Cici’s, the pizza buffet chain, declared bankruptcy on Monday after the pandemic and a rapid shift toward takeout and delivery hammered its sales and left the company with a dwindling amount of cash.
The Plano, Texas-based company filed a prepackaged Chapter 11 declaration after negotiating a deal to sell itself to its primary lender, D&G Investors, which had acquired the company’s $82 million worth of debt in December.
The company and its franchisees operate 318 locations in 26 states. That’s half the number the chain had at its peak just more than a decade ago.
Cici’s has undergone several different ownership changes over the years, most recently in 2016 when it was sold to Arlon Food and Agricultural Partners.

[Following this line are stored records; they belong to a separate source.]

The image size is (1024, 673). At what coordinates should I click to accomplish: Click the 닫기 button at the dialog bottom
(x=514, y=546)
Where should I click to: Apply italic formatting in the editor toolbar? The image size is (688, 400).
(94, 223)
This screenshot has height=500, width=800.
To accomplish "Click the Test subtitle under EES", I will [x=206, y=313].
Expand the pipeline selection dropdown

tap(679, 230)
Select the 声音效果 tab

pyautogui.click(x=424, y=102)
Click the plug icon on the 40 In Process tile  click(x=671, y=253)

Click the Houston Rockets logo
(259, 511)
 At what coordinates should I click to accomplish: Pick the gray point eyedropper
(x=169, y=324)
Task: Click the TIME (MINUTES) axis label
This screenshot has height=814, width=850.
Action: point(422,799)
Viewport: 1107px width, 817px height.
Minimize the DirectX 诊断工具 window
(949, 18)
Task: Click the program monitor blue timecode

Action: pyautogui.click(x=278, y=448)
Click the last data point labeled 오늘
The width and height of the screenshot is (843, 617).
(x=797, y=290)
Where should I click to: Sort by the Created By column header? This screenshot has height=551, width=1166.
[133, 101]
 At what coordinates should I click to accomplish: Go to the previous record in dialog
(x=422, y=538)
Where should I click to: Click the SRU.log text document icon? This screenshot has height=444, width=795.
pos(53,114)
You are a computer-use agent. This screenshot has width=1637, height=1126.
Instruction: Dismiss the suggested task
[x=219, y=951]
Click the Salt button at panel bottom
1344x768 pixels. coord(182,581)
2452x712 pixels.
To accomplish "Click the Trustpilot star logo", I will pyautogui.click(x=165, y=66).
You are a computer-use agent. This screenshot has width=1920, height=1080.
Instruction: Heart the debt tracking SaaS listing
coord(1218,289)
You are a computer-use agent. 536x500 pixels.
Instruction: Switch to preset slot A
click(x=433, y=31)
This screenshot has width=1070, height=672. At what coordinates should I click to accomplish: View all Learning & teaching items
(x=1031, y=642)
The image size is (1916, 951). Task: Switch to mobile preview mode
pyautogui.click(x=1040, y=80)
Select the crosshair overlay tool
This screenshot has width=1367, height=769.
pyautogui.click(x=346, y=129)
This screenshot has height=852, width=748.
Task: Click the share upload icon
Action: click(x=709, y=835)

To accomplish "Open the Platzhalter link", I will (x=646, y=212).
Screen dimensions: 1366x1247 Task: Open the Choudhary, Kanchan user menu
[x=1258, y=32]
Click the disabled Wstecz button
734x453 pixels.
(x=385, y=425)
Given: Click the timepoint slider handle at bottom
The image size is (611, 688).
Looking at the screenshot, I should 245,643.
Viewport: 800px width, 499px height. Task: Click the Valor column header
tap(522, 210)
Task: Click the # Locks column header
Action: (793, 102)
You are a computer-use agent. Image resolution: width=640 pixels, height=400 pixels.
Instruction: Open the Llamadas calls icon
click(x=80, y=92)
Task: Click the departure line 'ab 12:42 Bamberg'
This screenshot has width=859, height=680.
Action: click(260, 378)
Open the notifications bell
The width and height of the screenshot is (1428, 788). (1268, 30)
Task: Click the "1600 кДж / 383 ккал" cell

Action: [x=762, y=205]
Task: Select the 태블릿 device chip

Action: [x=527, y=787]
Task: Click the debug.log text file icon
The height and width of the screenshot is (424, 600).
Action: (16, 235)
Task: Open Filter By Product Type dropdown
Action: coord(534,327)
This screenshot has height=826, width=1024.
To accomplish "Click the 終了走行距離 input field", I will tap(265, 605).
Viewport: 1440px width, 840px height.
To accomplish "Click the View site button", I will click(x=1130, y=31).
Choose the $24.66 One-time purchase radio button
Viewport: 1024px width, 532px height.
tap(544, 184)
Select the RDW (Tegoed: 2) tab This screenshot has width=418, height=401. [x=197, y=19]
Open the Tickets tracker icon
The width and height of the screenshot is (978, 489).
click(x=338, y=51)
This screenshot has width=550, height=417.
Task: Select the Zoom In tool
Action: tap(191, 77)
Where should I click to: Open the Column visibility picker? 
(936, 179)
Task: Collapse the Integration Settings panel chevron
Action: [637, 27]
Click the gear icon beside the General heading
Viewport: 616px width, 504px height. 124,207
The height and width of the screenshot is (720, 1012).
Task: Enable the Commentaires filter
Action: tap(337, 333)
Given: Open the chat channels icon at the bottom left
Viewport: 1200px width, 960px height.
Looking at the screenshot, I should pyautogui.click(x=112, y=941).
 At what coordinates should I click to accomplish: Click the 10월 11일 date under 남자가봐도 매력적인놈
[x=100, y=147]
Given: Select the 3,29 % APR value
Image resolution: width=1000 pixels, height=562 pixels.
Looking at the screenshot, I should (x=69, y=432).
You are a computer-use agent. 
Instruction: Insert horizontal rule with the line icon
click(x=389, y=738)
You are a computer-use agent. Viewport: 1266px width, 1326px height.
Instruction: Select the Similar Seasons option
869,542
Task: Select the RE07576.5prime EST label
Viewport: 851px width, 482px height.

In court documents, Cici’s noted that intense competition caused the chain problems over the years, particularly from the growth in food delivery. “This trend poses significant challenges to Cici’s all-you-can-eat buffet model, which depends on in-store dining for approximately 99% of its revenue,” Chief Financial Officer Richard Peabody said in a court filing.
He noted that digital ordering and delivery has grown 300% faster than dine-in traffic since 2014.
Peabody said the company was in the process of implementing a strategy to make its restaurants more efficient. It has also been selling company-owned restaurants to franchisees and closed one of its distribution centers.
COVID-19, however, “significantly disrupted Cici’s restaurant operations and severely limited customer demand.”
Dine-in business represented 86% of the company’s pre-pandemic sales, so the shutdown of dining rooms hurt Cici’s sales. The company quickly shifted in subsequent months to takeout and delivery and negotiated rent with landlords or stopped paying rent altogether.
Peabody said in the filing that the company was able to preserve cash during the pandemic with a series of steps, such as temporary closures and pay cuts along with furloughed workers. Yet the company defaulted on its debt in August as its cash dwindled.
The company began negotiating with lenders and was talking with four potential buyers before D&G bought Cici’s debt. The company and D&G have been negotiating in the weeks since before finally reaching a deal in which the lender. Cici’s will convert D&G’s debt into equity in the company. D&G will also provide Cici’s financing to get it through the bankruptcy process, which is expected to be complete by March, according to court documents.